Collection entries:
::::::

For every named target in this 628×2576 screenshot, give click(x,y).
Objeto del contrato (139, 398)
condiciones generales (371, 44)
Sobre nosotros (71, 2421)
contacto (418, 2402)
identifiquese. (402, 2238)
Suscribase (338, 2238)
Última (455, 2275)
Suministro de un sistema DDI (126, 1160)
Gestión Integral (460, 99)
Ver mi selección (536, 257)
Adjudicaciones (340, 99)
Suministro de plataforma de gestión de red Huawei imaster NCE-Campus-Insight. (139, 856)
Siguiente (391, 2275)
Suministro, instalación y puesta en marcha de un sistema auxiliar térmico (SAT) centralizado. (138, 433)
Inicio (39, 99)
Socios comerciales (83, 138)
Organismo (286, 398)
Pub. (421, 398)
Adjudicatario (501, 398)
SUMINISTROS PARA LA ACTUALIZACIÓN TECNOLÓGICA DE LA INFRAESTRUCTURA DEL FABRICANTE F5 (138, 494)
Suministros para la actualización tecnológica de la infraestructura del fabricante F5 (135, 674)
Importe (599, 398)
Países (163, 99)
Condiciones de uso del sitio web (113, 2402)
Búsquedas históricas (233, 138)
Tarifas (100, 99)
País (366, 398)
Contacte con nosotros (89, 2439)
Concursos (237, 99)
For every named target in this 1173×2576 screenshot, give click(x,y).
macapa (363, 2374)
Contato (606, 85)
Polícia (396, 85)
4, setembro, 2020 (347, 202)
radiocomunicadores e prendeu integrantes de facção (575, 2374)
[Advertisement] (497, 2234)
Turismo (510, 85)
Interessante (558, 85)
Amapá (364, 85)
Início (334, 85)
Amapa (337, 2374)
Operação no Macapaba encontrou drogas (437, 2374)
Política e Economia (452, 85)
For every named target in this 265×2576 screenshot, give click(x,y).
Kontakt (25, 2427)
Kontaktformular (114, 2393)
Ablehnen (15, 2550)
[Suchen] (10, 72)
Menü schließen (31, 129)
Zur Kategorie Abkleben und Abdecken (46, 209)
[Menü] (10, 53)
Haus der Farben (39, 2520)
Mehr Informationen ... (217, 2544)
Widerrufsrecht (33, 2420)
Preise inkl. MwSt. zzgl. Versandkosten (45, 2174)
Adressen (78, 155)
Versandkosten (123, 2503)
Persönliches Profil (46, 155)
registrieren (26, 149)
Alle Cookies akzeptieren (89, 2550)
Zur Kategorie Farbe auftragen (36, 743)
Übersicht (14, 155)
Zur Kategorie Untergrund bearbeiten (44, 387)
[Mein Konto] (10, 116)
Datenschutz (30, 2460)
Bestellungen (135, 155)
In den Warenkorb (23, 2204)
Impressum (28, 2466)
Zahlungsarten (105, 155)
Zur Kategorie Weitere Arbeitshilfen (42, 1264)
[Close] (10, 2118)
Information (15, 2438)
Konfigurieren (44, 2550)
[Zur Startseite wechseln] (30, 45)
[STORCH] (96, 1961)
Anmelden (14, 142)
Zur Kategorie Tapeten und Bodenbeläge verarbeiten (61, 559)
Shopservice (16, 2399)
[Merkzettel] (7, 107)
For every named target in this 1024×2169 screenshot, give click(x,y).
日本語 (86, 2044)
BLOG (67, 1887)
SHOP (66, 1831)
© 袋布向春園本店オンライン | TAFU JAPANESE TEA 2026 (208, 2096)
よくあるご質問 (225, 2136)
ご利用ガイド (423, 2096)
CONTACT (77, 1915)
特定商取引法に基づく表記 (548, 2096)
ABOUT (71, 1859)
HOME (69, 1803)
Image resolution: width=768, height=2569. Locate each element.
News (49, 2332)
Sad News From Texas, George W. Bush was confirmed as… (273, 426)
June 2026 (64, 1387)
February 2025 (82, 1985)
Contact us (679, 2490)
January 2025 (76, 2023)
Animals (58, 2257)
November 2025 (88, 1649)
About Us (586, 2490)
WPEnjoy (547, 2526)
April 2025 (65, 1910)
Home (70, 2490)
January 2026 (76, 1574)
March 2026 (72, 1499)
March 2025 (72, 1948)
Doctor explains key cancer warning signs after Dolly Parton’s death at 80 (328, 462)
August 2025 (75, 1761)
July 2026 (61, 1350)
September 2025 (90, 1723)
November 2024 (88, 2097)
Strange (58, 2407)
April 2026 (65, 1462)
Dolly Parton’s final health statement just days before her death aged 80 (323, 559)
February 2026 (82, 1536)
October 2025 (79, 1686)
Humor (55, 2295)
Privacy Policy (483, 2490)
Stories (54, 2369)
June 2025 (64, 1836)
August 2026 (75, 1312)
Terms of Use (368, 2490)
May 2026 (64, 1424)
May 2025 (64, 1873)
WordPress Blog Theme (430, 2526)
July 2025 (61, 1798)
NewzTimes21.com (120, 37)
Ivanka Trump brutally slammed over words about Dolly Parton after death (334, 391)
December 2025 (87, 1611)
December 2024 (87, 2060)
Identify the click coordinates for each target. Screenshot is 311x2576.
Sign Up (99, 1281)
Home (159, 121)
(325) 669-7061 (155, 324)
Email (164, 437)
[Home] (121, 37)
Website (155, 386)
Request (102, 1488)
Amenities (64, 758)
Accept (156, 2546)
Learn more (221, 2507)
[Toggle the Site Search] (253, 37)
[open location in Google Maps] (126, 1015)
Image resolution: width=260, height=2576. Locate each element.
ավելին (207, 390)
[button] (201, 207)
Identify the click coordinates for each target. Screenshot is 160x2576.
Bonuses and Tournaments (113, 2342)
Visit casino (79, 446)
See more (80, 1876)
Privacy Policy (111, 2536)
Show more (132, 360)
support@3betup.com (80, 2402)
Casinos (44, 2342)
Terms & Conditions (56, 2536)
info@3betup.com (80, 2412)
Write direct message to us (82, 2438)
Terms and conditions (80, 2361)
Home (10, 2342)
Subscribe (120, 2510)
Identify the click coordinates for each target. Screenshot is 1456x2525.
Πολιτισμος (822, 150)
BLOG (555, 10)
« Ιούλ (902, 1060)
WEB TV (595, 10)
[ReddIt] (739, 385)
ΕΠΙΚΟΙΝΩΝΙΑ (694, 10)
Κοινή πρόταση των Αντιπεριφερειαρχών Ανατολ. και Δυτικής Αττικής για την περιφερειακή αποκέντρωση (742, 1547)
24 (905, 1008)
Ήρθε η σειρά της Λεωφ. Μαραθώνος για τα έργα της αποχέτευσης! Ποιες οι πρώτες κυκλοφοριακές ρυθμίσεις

::::::

Only an exact retyping of the full data will do.

For every named target in this 628×2576 screenshot, give click(x,y).
Objeto del contrato (139, 398)
condiciones generales (371, 44)
Sobre nosotros (71, 2421)
contacto (418, 2402)
identifiquese. (402, 2238)
Suscribase (338, 2238)
Última (455, 2275)
Suministro de un sistema DDI (126, 1160)
Gestión Integral (460, 99)
Ver mi selección (536, 257)
Adjudicaciones (340, 99)
Suministro de plataforma de gestión de red Huawei imaster NCE-Campus-Insight. (139, 856)
Siguiente (391, 2275)
Suministro, instalación y puesta en marcha de un sistema auxiliar térmico (SAT) centralizado. (138, 433)
Inicio (39, 99)
Socios comerciales (83, 138)
Organismo (286, 398)
Pub. (421, 398)
Adjudicatario (501, 398)
SUMINISTROS PARA LA ACTUALIZACIÓN TECNOLÓGICA DE LA INFRAESTRUCTURA DEL FABRICANTE F5 (138, 494)
Suministros para la actualización tecnológica de la infraestructura del fabricante F5 (135, 674)
Importe (599, 398)
Países (163, 99)
Condiciones de uso del sitio web (113, 2402)
Búsquedas históricas (233, 138)
Tarifas (100, 99)
País (366, 398)
Contacte con nosotros (89, 2439)
Concursos (237, 99)
For every named target in this 1173×2576 screenshot, give click(x,y).
macapa (363, 2374)
Contato (606, 85)
Polícia (396, 85)
4, setembro, 2020 (347, 202)
radiocomunicadores e prendeu integrantes de facção (575, 2374)
[Advertisement] (497, 2234)
Turismo (510, 85)
Interessante (558, 85)
Amapá (364, 85)
Início (334, 85)
Amapa (337, 2374)
Operação no Macapaba encontrou drogas (437, 2374)
Política e Economia (452, 85)
For every named target in this 265×2576 screenshot, give click(x,y).
Kontakt (25, 2427)
Kontaktformular (114, 2393)
Ablehnen (15, 2550)
[Suchen] (10, 72)
Menü schließen (31, 129)
Zur Kategorie Abkleben und Abdecken (46, 209)
[Menü] (10, 53)
Haus der Farben (39, 2520)
Mehr Informationen ... (217, 2544)
Widerrufsrecht (33, 2420)
Preise inkl. MwSt. zzgl. Versandkosten (45, 2174)
Adressen (78, 155)
Versandkosten (123, 2503)
Persönliches Profil (46, 155)
registrieren (26, 149)
Alle Cookies akzeptieren (89, 2550)
Zur Kategorie Farbe auftragen (36, 743)
Übersicht (14, 155)
Zur Kategorie Untergrund bearbeiten (44, 387)
[Mein Konto] (10, 116)
Datenschutz (30, 2460)
Bestellungen (135, 155)
In den Warenkorb (23, 2204)
Impressum (28, 2466)
Zahlungsarten (105, 155)
Zur Kategorie Weitere Arbeitshilfen (42, 1264)
[Close] (10, 2118)
Information (15, 2438)
Konfigurieren (44, 2550)
[Zur Startseite wechseln] (30, 45)
[STORCH] (96, 1961)
Anmelden (14, 142)
Zur Kategorie Tapeten und Bodenbeläge verarbeiten (61, 559)
Shopservice (16, 2399)
[Merkzettel] (7, 107)
For every named target in this 1024×2169 screenshot, give click(x,y).
日本語 (86, 2044)
BLOG (67, 1887)
SHOP (66, 1831)
© 袋布向春園本店オンライン | TAFU JAPANESE TEA 2026 (208, 2096)
よくあるご質問 (225, 2136)
ご利用ガイド (423, 2096)
CONTACT (77, 1915)
特定商取引法に基づく表記 (548, 2096)
ABOUT (71, 1859)
HOME (69, 1803)
Image resolution: width=768, height=2569. Locate each element.
News (49, 2332)
Sad News From Texas, George W. Bush was confirmed as… (273, 426)
June 2026 (64, 1387)
February 2025 (82, 1985)
Contact us (679, 2490)
January 2025 (76, 2023)
Animals (58, 2257)
November 2025 (88, 1649)
About Us (586, 2490)
WPEnjoy (547, 2526)
April 2025 (65, 1910)
Home (70, 2490)
January 2026 (76, 1574)
March 2026 (72, 1499)
March 2025 (72, 1948)
Doctor explains key cancer warning signs after Dolly Parton’s death at 80 (328, 462)
August 2025 (75, 1761)
July 2026 (61, 1350)
September 2025 (90, 1723)
November 2024 (88, 2097)
Strange (58, 2407)
April 2026 (65, 1462)
Dolly Parton’s final health statement just days before her death aged 80 (323, 559)
February 2026 (82, 1536)
October 2025 (79, 1686)
Humor (55, 2295)
Privacy Policy (483, 2490)
Stories (54, 2369)
June 2025 (64, 1836)
August 2026 (75, 1312)
Terms of Use (368, 2490)
May 2026 (64, 1424)
May 2025 (64, 1873)
WordPress Blog Theme (430, 2526)
July 2025 (61, 1798)
NewzTimes21.com (120, 37)
Ivanka Trump brutally slammed over words about Dolly Parton after death (334, 391)
December 2025 (87, 1611)
December 2024 (87, 2060)
Identify the click coordinates for each target. Screenshot is 311x2576.
Sign Up (99, 1281)
Home (159, 121)
(325) 669-7061 (155, 324)
Email (164, 437)
[Home] (121, 37)
Website (155, 386)
Request (102, 1488)
Amenities (64, 758)
Accept (156, 2546)
Learn more (221, 2507)
[Toggle the Site Search] (253, 37)
[open location in Google Maps] (126, 1015)
Image resolution: width=260, height=2576. Locate each element.
ավելին (207, 390)
[button] (201, 207)
Identify the click coordinates for each target. Screenshot is 160x2576.
Bonuses and Tournaments (113, 2342)
Visit casino (79, 446)
See more (80, 1876)
Privacy Policy (111, 2536)
Show more (132, 360)
support@3betup.com (80, 2402)
Casinos (44, 2342)
Terms & Conditions (56, 2536)
info@3betup.com (80, 2412)
Write direct message to us (82, 2438)
Terms and conditions (80, 2361)
Home (10, 2342)
Subscribe (120, 2510)
Identify the click coordinates for each target. Screenshot is 1456x2525.
Πολιτισμος (822, 150)
BLOG (555, 10)
« Ιούλ (902, 1060)
WEB TV (595, 10)
[ReddIt] (739, 385)
ΕΠΙΚΟΙΝΩΝΙΑ (694, 10)
Κοινή πρόταση των Αντιπεριφερειαρχών Ανατολ. και Δυτικής Αττικής για την περιφερειακή αποκέντρωση (742, 1547)
24 (905, 1008)
Ήρθε η σειρά της Λεωφ. Μαραθώνος για τα έργα της αποχέτευσης! Ποιες οι πρώτες κυκλοφοριακές ρυθμίσεις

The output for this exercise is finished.